→ Aim of the task
Copy the rows below word for word, omitting the pictures.

☆ ☆ ☆ ☆

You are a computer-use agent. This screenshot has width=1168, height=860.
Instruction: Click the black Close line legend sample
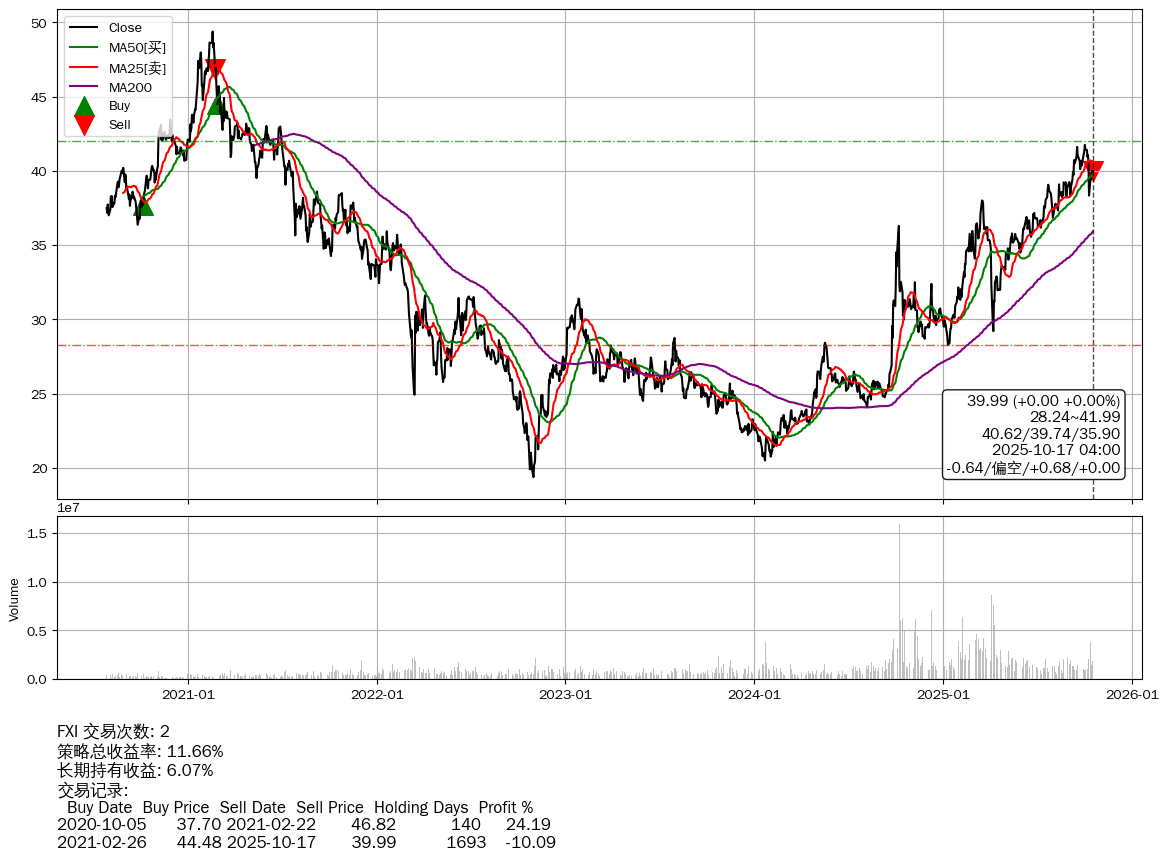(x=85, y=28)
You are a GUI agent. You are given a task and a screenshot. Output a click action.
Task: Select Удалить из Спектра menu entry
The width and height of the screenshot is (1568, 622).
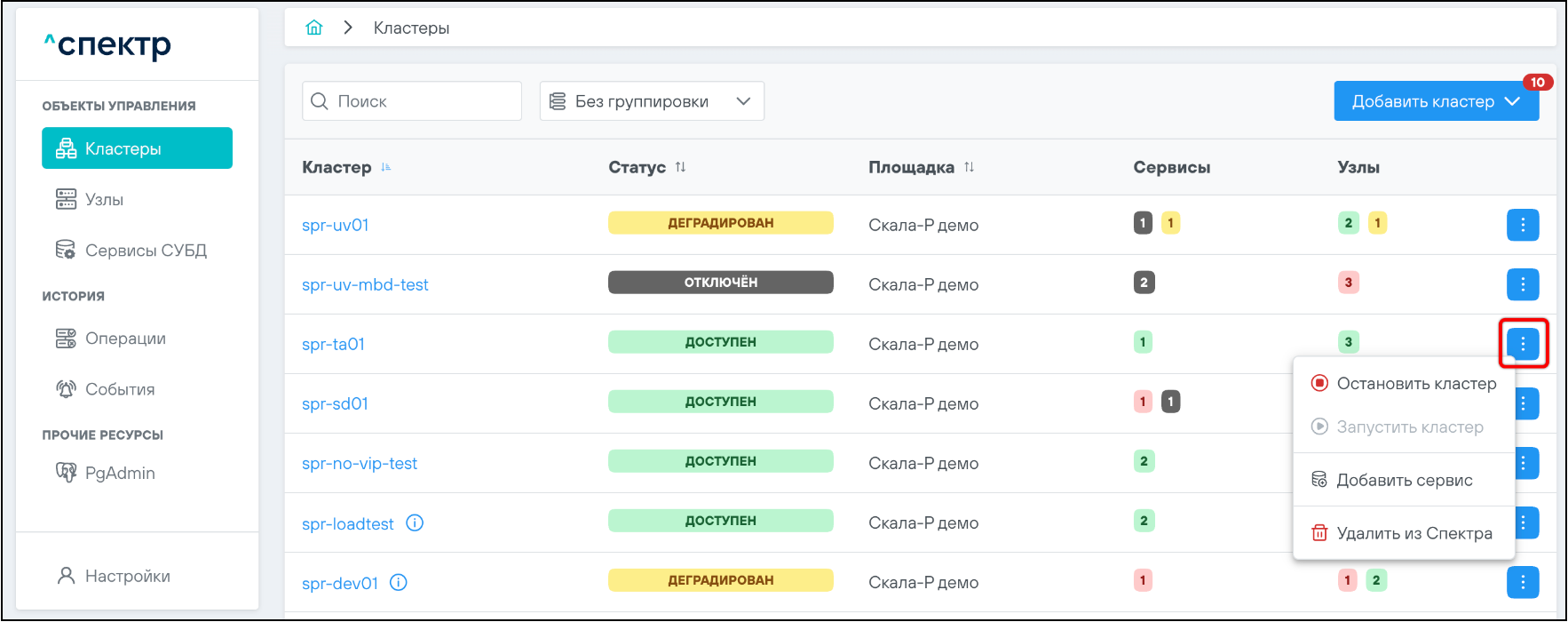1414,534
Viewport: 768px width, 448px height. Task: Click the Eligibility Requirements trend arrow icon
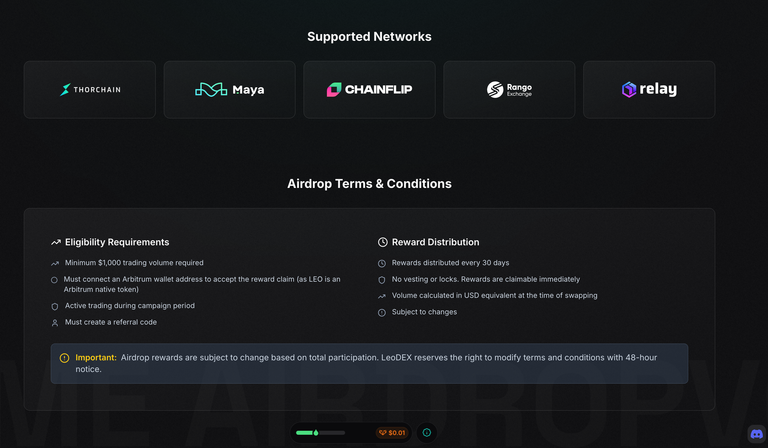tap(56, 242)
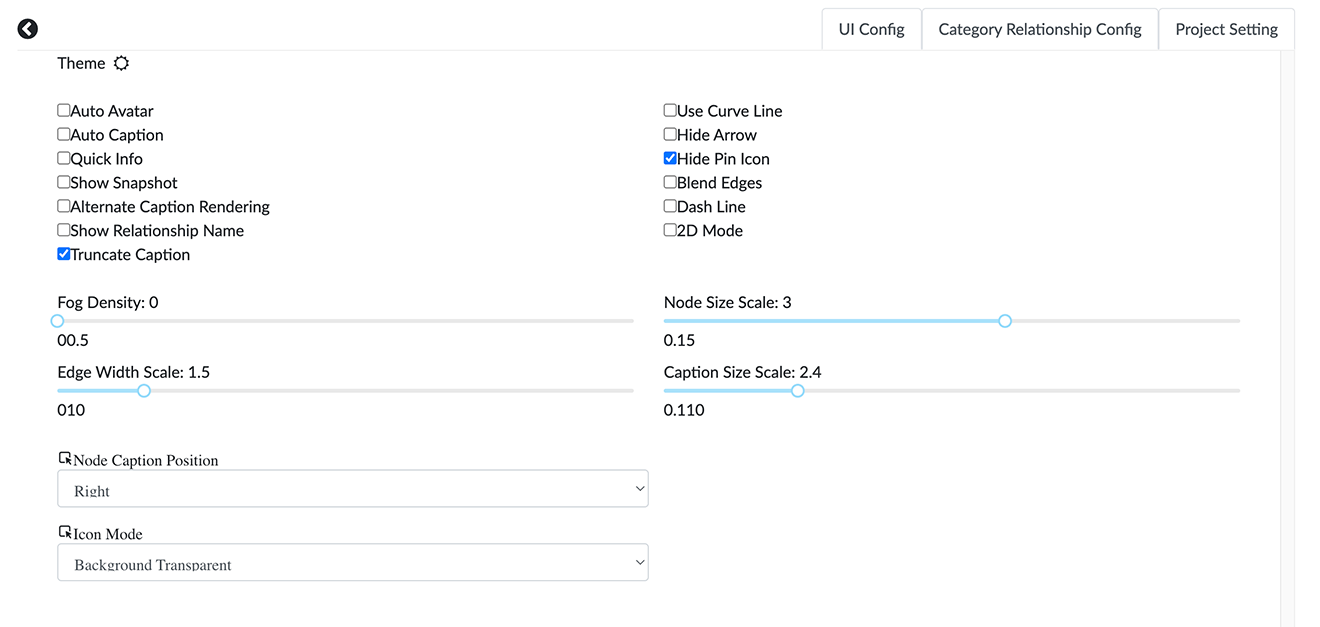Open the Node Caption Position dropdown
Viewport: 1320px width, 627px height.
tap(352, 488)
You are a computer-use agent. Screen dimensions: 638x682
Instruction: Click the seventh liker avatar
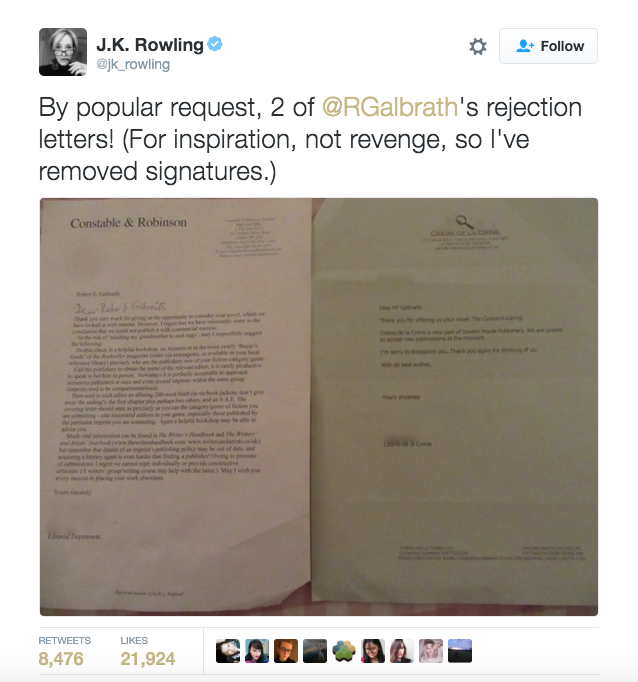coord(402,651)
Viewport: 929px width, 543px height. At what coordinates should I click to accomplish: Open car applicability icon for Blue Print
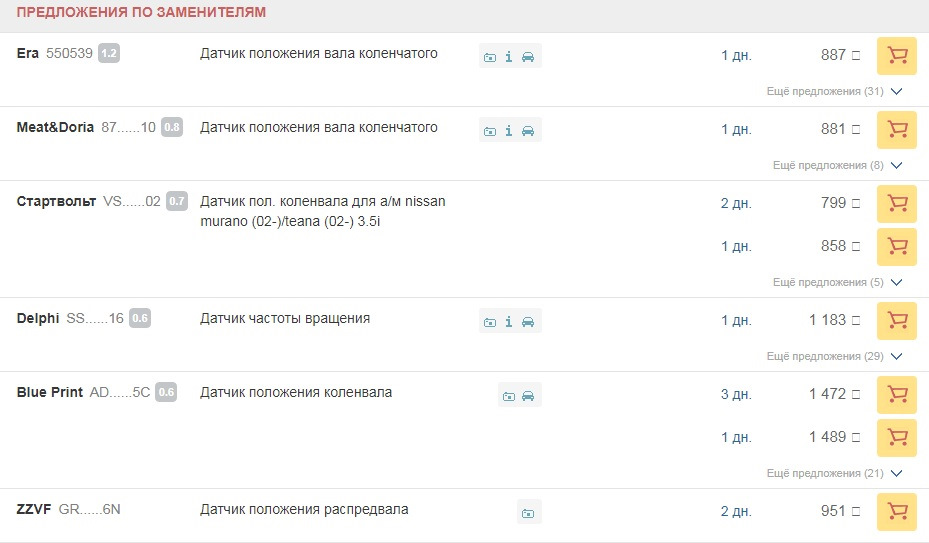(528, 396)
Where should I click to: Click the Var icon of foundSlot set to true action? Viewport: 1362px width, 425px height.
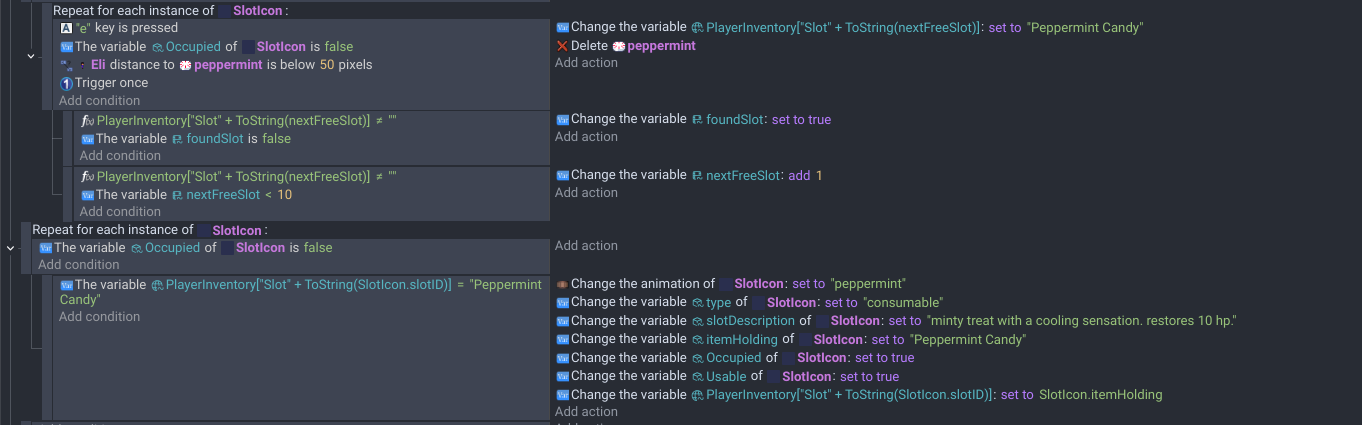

☆ ☆ ☆ ☆

→ Expected answer
You are a computer-use agent. This screenshot has width=1168, height=860.
Instruction: Click the black Close line legend sample
(x=85, y=28)
You are a GUI agent. You are given a task and a screenshot. Output a click action.
Task: Select Удалить из Спектра menu entry
The width and height of the screenshot is (1568, 622).
1414,534
Viewport: 768px width, 448px height. Task: Click the Eligibility Requirements trend arrow icon
tap(56, 242)
Open the Node Caption Position dropdown
Viewport: 1320px width, 627px height.
tap(352, 488)
You are a computer-use agent. Screen dimensions: 638x682
Instruction: Click the seventh liker avatar
coord(402,651)
Viewport: 929px width, 543px height. At what coordinates should I click to accomplish: Open car applicability icon for Blue Print
(528, 396)
Where should I click to: Click the Var icon of foundSlot set to true action? Viewport: 1362px width, 425px height.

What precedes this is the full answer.